Der Freigabeablauf wird bezüglich der ablauforganisatorischen Verwaltung (Workflowmanagement) in einem PDM-System stärker strukturiert. Hierfür stehen die folgenden Hilfsmittel zur Verfügung:
Die Grundzustände einer Unterlage oder eines Produktes werden durch Freigabestait gekennzeichnet, wie beispielsweise "In Arbeit", "In Prüfung" oder "Freigegeben". Für einen Freigabeablauf kann eine beliebige Anzahl unterschiedlicher Stati definiert werden.
Die Phasen des Produktanlaufs bzw. -durchlaufs eines Produkts oder einer Unterlage werden durch den Reifegrad beschrieben.

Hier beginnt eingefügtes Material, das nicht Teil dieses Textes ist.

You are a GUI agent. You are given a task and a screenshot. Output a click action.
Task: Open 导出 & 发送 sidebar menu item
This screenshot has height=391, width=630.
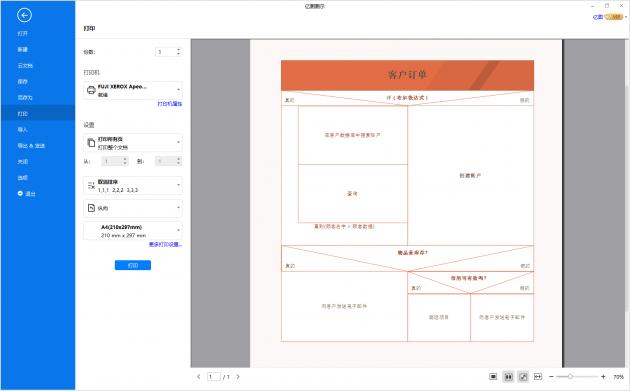click(x=31, y=145)
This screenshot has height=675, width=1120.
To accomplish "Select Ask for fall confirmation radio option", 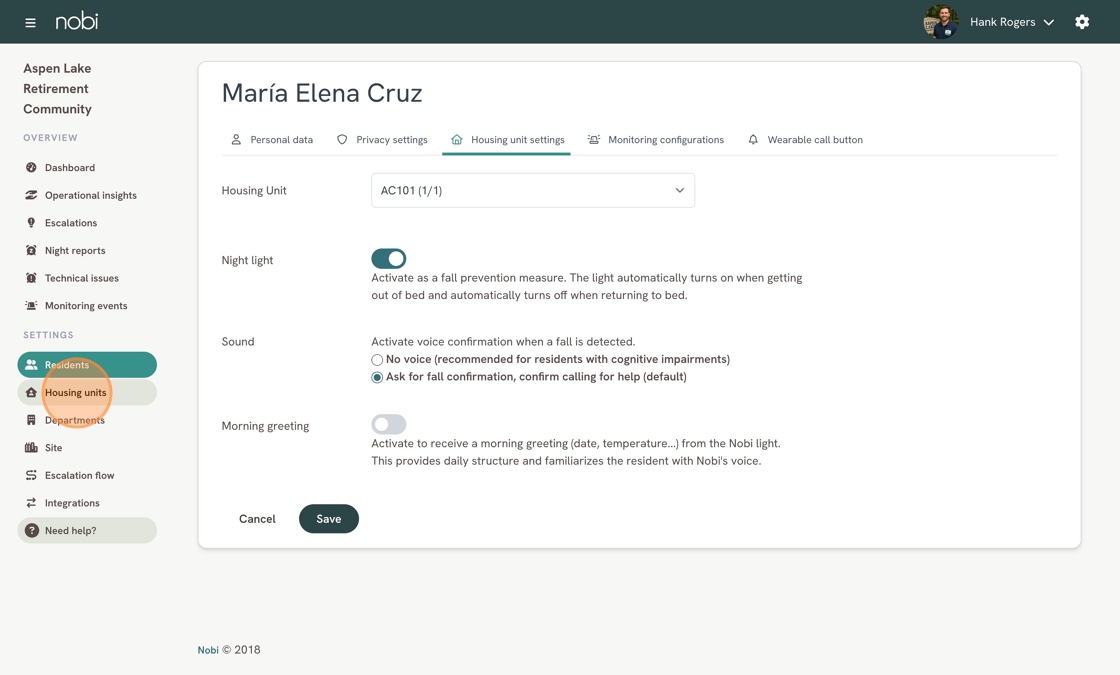I will 377,377.
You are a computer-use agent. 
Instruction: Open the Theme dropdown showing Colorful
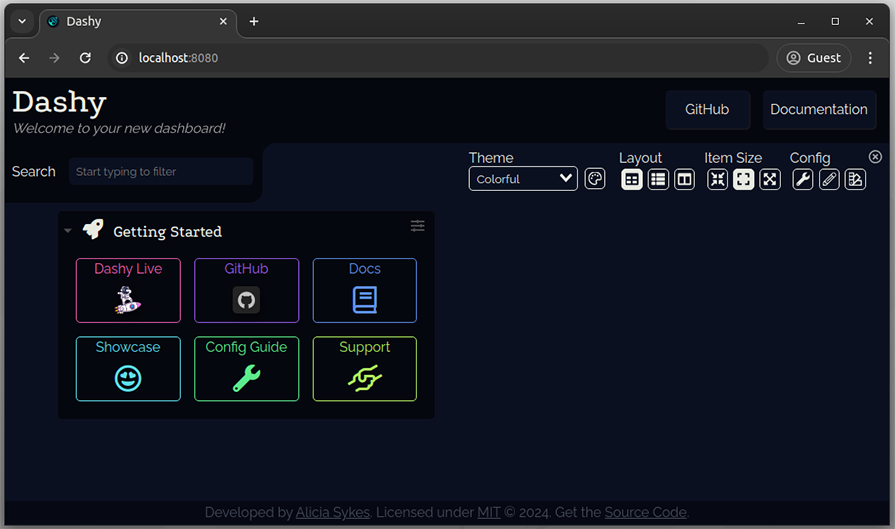click(x=523, y=179)
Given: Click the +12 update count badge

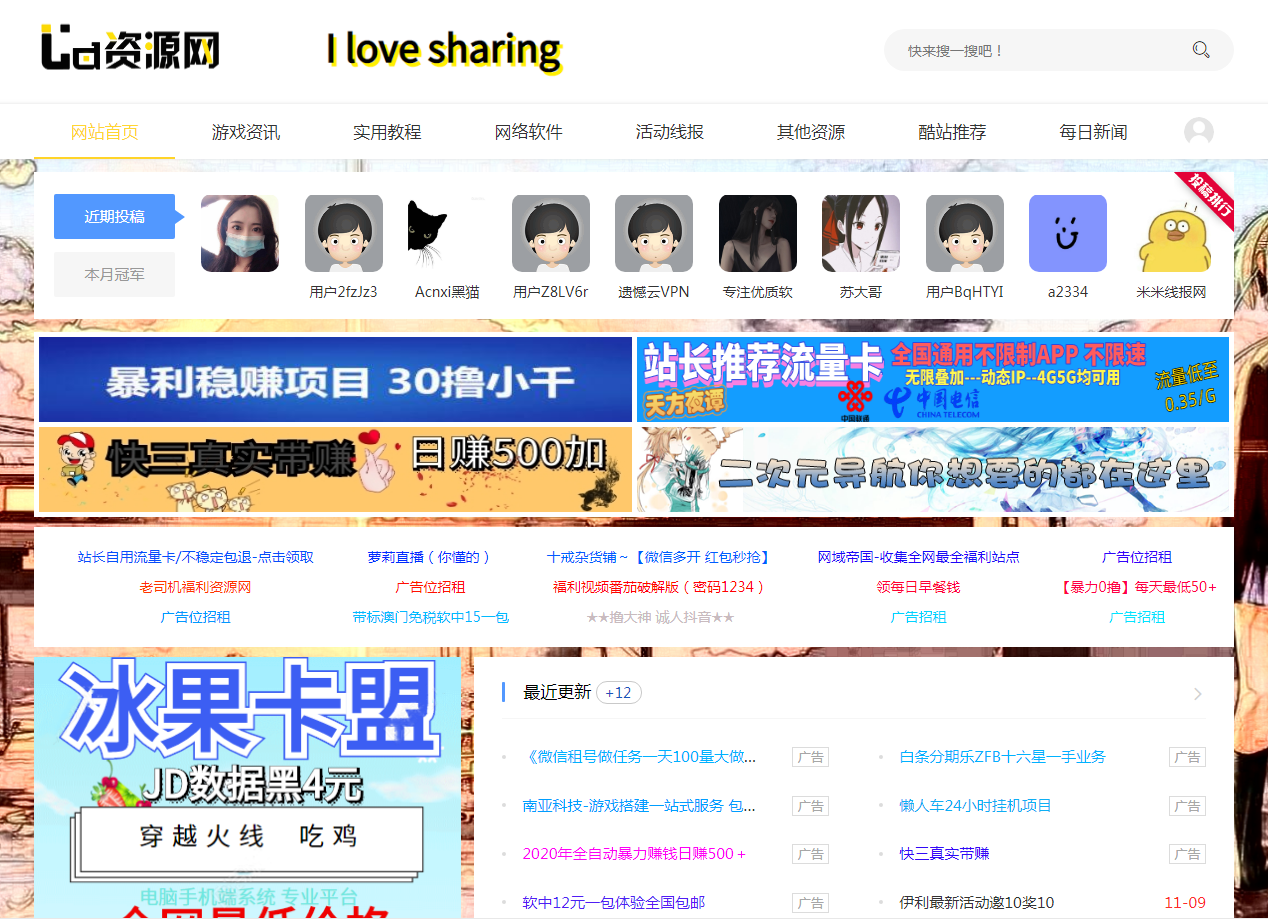Looking at the screenshot, I should 618,693.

Auch hier lässt sich eine beliebige Anzahl von Reifegraden definieren.
Die Übergange zwischen den möglichen Status/Reifegradkombinationen werden durch die ihnen zugeordneten Prüfabläufe festgelegt. Ein Prüfablauf enthält alle erforderlichen Schritte, die durchlaufen werden müssen, damit eine Unterlage, ein Produkt oder ein Projekt einen anderen Status erreicht.
In der Regel werden Produkte und Artikel nicht einzeln freigegeben, sondern bezüglich eines freigegebenen Erzeugnisses. Durch die Produkt- und, wenn vorhanden, die Dokumentenstruktur werden Teile- und Dokumentenlisten erstellt, die die zu einer Erzeugnisfreigabe gehörenden Neuteile und Dokumente erfassen.